From the line containing "The image size is (1280, 903)." onward, retype each line of the entries below exactly, last line included.

- Records from a dataset

-*-*-

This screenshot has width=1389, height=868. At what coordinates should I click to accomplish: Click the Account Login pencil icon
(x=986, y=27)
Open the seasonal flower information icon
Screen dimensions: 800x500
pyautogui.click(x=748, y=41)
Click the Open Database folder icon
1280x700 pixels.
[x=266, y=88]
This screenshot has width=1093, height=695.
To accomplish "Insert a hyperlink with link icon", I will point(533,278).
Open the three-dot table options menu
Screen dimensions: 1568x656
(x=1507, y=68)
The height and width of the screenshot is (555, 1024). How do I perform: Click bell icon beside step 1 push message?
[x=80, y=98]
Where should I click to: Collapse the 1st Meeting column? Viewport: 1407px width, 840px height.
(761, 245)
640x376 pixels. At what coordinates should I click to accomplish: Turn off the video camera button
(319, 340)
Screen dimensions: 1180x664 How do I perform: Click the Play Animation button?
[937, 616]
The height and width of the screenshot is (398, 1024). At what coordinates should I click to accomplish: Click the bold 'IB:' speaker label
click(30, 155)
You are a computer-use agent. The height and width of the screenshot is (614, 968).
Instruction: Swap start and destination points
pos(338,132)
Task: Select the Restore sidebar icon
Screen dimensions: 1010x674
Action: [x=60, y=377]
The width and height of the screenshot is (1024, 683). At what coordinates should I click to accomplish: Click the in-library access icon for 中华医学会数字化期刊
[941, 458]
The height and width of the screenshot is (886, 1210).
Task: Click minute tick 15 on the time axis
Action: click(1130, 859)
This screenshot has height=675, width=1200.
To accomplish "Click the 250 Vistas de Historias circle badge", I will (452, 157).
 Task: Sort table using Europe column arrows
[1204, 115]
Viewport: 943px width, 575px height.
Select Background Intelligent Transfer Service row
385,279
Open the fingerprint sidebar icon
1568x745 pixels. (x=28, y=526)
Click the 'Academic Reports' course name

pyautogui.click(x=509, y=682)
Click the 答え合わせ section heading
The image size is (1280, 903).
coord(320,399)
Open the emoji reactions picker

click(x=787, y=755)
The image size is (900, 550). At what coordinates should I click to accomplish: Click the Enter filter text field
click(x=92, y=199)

-*-*-

- Response to the exercise
The image size is (1280, 903).
coord(320,399)
Open the emoji reactions picker

click(x=787, y=755)
The image size is (900, 550). At what coordinates should I click to accomplish: Click the Enter filter text field
click(x=92, y=199)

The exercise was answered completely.